No Causal Chain: Observations of spectral rank, Hessian, and accuracy are correlational. No intervention experiments (e.g., manually constraining spectral rank to see the effect on accuracy) were performed to prove causality.

vs. Pertigkiozoglou et al. (2024) / Manolache et al. (2025): These works modify the architecture to help SGD find better minima; this paper changes the optimizer without modifying the objective. These are orthogonal and could potentially be combined.
vs. Xie & Smidt (2025): They identified landscape partitioning due to symmetry. This paper empirically shows Muon may favor "better" partitions, serving as an empirical corollary.
vs. Jordan et al. (2024): While Muon is a general optimizer, this work provides specific evidence that its "orthogonalized momentum preventing low-rankness" mechanism also holds in equivariant settings.

## Input data

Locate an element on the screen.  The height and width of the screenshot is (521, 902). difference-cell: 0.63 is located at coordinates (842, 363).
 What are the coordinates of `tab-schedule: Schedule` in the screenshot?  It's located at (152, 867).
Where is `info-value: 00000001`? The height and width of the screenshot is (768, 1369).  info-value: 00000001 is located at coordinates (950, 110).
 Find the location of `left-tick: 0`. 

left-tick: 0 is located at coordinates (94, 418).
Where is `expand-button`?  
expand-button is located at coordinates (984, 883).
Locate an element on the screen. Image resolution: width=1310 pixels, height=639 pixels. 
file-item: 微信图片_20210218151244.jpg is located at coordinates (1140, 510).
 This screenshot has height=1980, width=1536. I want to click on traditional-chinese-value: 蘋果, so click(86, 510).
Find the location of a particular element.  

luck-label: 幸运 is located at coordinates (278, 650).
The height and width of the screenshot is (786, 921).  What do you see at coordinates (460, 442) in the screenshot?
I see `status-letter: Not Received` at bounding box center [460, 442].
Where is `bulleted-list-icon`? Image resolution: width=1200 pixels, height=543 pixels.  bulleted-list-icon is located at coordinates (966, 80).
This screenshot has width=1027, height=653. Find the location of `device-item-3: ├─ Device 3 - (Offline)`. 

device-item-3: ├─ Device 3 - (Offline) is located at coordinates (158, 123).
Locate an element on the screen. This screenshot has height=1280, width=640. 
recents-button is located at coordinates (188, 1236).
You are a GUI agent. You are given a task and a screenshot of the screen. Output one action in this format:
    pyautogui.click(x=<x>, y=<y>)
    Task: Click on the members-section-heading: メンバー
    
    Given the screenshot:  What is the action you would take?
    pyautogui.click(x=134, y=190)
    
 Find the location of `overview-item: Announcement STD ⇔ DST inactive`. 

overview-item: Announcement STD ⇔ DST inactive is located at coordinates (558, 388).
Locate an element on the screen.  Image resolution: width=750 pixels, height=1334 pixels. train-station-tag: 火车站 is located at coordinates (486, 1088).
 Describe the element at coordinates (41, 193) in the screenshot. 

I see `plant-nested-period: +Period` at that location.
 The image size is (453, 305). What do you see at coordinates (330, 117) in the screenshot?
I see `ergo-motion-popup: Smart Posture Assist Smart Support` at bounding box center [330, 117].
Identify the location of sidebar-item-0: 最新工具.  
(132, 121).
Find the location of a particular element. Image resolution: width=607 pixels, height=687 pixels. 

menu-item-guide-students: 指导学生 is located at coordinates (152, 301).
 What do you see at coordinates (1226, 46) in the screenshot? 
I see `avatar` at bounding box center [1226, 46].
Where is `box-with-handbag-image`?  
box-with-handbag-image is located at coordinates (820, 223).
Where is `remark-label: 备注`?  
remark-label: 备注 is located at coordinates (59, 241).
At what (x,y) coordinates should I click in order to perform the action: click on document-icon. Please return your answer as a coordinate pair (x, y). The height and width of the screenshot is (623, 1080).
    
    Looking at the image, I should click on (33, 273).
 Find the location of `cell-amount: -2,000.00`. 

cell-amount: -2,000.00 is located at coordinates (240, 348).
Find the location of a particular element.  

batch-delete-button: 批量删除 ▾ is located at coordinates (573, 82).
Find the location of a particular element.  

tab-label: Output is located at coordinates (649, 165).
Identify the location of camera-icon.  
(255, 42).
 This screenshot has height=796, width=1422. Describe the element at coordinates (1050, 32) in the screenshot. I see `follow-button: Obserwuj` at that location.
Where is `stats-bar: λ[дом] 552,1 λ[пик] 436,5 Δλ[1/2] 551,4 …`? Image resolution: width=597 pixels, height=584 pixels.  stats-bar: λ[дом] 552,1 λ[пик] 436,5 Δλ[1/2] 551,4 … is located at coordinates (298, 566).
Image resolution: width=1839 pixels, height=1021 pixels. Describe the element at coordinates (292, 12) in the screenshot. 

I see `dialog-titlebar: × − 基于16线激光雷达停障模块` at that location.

## Assignment
Resume the text on the Muon optimizer in equivariant networks, starting right after its last sentence. The records are unrelated material and have nothing to do with the text on the Muon optimizer.

## Task result
vs. Dinh et al. (2017): The "high Hessian + smooth slice" finding is a new instance of sharpness being unreliable under parameter symmetry, serving as a control sample for future sharpness-aware metric research.
vs. Arora et al. (2019): While they argue for the low-rank preference of gradient methods, this work shows Muon breaks this preference, acting as an optimizer-side counterexample.

Rating¶

Novelty: ⭐⭐⭐⭐ Systematically comparing Muon in equivariant networks and combining spectral rank + Hessian analysis is a first.
Experimental Thoroughness: ⭐⭐⭐ 4 seeds + grid search is standard, but scale is small and graph conclusions are weak.
Writing Quality: ⭐⭐⭐⭐ Compact for a short paper, with honest discussion of conclusions and uncertainties.
Value: ⭐⭐⭐⭐ Repositions the "optimizer" in the equivariant research agenda and points toward clear directions for optimizer design.